Intro & Motivation
Most people probably already know about clustering, wherein individual Elixir nodes can be connected. The portal tutorial is a good reference that begins to show the possibilities for distributed elixir. To quote a simpler, less involved demonstration from stackoverflow the basic functionality works like this:
iex --name email@example.com --cookie a_cookie_string # In machine 2: iex --name firstname.lastname@example.org --cookie a_cookie_string # To test it, you can do something like this, on machine1: iex(node1)1> Node.connect :"email@example.com" true iex(node1)2> print_node_name = fn -> IO.puts Node.self end #Function<erl_eval.20.80484245> iex(firstname.lastname@example.org)3> Node.spawn(:"email@example.com", print_node_name) node2@localhost #PID<7789.49.0>
Unfortunately without some more magic, nodes don't register and connect to each other automatically. There are quite a few ways to accomplish this, and best practice isn't clear.
- Explicit node clustering, using erlang flags.
- Discovery with consul, via discovery lib
- Discovery with or without kubernetes, via swarm lib
- Discovery with openslp, via ex_slp
This section describes a few conclusions based on piloting each of the approaches above.
- Explicit node clustering requires a set list of node names, and while it does have the advantage of "native" support, this isn't very dynamic for general purpose clustering. However, this approach is perfect for apps that can be broken down into a few specific components, say "one node running a display loop, one node running an iex shell".
- Using discovery lib + consul is probably the most robust thing for production, but I haven't tried it. For simple projects, adding a consul dependency is not ideal.. and similarly for kubernetes.
- After a brief period of experimentation with non-kubernetes swarm, I noticed some very odd behaviour where CPU/memory usage of beam1 would climb until it nearly locked up my computer. More mysteriously, this actually consistently disrupted my internet connection, perhaps because the multicasting was spiraling out of control. Obviously I probably didn't have everything setup correctly, but it was annoying debug and I abandoned this approach.

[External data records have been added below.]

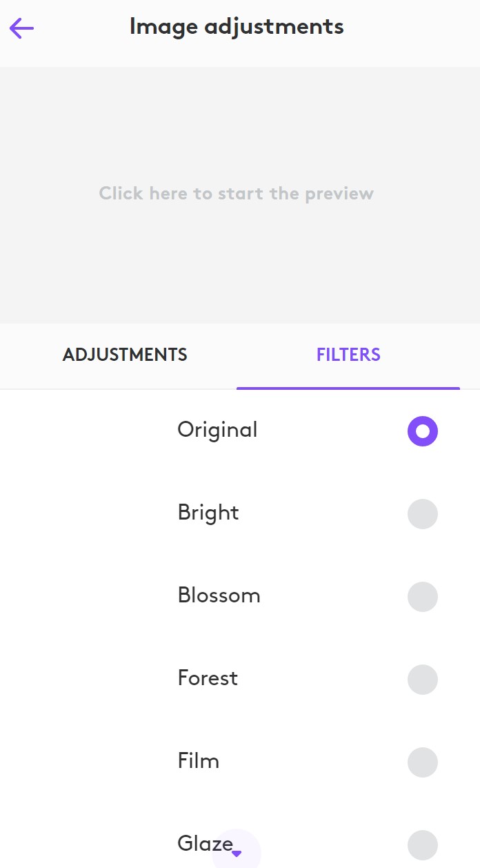This screenshot has height=868, width=480.
Task: Click here to start the preview
Action: [x=236, y=193]
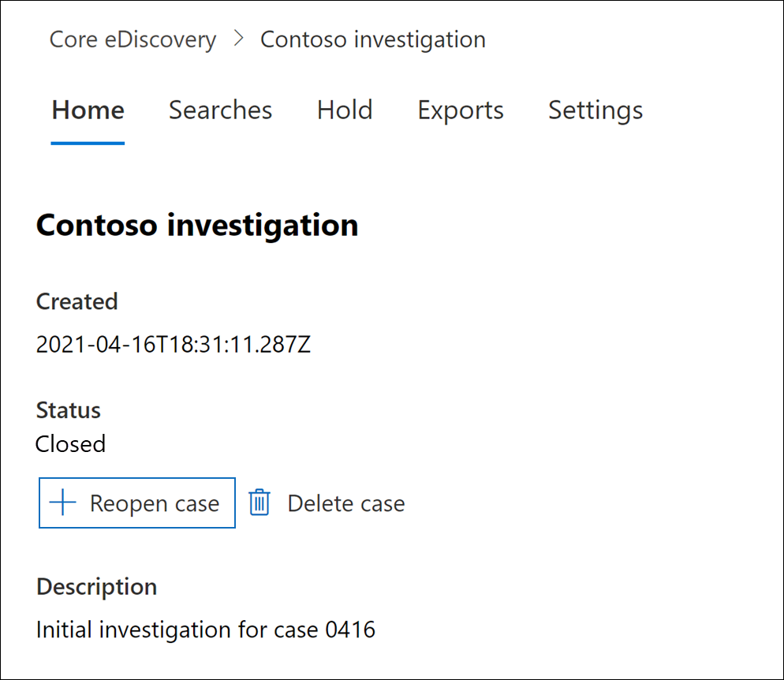Image resolution: width=784 pixels, height=680 pixels.
Task: Click the Delete case button text
Action: [345, 503]
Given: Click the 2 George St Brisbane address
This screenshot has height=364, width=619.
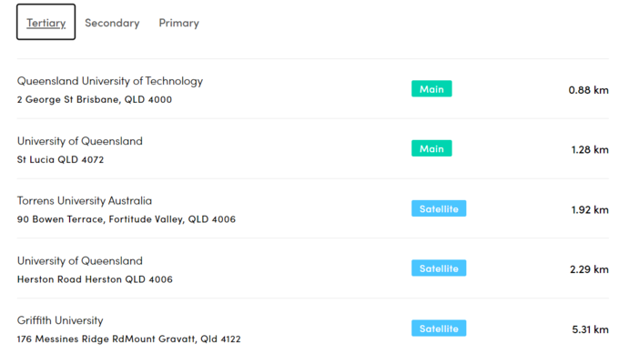Looking at the screenshot, I should (x=94, y=99).
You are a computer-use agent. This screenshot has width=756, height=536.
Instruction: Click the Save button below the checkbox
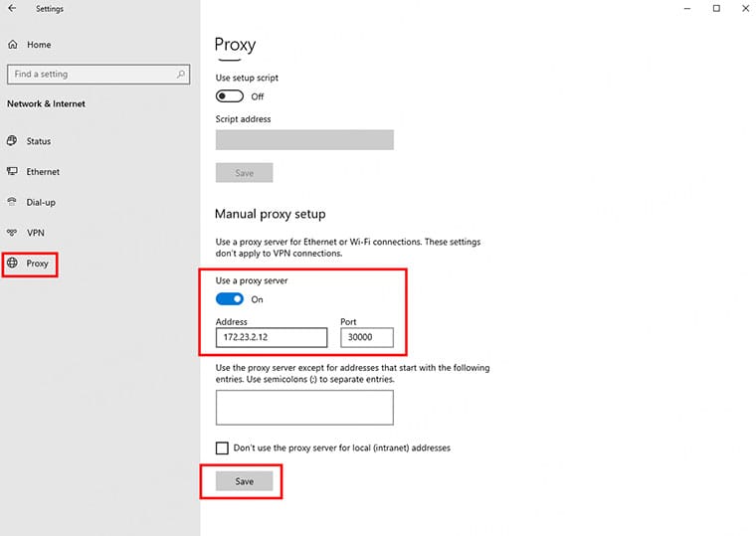tap(244, 481)
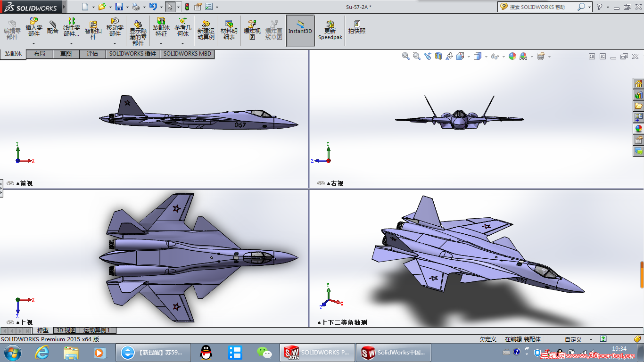This screenshot has width=644, height=362.
Task: Open the display style dropdown
Action: (x=486, y=56)
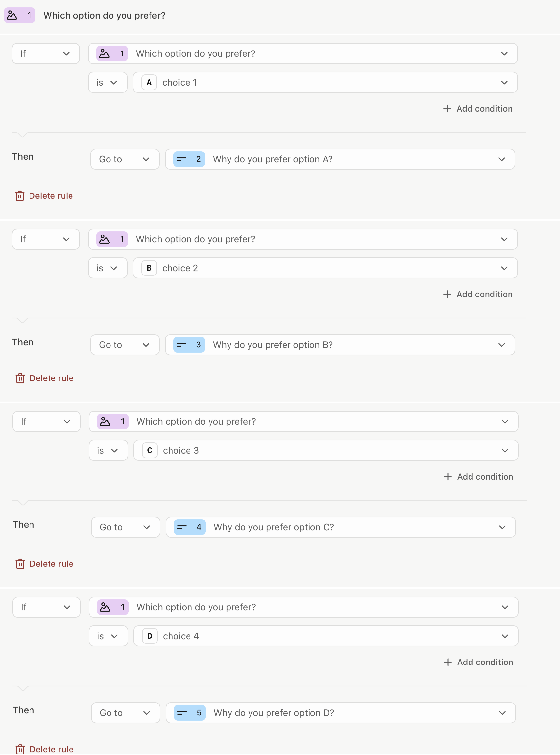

- OpenSLP + ex_slp lib based discovery is also not ideal.. in particular the non-elixir moving parts are old(ish) and while it's at least stable it is not clear that the protocol/daemon is actively maintained. I also can't vouch how well OpenSLP really deals with CAP challenges, whereas things like consul have explicit multi-datacenter support and are known to work well in the face of partitioning. Nevertheless I found OpenSLP to be the simplest approach
I'm mostly interested in quick-and-dirty-yet-flexible clustering for experimental projects. Since the whole clustering problem is normally just a sideshow that's preventing me from getting on with the project I had in mind.. for now the the clear winner is ex_slp, and I've used OpenSLP based discovery for instance in my side projects I've written about elsewhere. 2
I'd like to eventually cover implementation specifics for the other approaches if I ever dive deep into them, but for now I'll only go into details about ex_slp.
There's an ubuntu package for
slp-tool, and there's also a docker image that has both. To install and verify installation for debian based systems use something like what you see below.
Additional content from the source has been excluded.